Source records:
..............................

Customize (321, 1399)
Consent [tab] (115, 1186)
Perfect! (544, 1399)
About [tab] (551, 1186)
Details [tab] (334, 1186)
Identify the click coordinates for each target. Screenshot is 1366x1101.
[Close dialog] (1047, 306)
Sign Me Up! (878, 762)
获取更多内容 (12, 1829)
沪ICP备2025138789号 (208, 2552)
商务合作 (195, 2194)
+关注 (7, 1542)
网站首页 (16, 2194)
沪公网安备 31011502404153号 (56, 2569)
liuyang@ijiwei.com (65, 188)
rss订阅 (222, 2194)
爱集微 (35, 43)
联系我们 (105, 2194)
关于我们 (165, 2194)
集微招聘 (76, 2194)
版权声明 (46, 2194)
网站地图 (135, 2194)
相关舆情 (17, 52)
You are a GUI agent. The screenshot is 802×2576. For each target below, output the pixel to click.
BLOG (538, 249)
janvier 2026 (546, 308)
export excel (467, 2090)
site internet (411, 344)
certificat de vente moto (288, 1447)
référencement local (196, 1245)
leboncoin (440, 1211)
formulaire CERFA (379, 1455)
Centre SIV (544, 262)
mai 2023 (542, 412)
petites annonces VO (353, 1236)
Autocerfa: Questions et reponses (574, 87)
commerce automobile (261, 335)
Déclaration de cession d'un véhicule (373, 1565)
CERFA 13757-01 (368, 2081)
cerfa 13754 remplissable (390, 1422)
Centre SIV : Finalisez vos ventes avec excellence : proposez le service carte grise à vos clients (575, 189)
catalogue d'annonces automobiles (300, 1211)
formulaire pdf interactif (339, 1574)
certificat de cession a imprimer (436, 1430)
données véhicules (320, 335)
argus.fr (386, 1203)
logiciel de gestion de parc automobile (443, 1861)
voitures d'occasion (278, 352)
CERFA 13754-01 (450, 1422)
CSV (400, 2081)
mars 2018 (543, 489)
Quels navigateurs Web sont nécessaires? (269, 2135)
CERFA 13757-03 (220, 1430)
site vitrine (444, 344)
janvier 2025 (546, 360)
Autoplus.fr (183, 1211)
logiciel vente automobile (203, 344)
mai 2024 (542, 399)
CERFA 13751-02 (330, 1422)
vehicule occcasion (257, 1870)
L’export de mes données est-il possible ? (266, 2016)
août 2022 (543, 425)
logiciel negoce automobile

..............................

» WORK REQUEST
Say, as a number only, how many lines of the data contain "formulaire".

» SOLUTION
2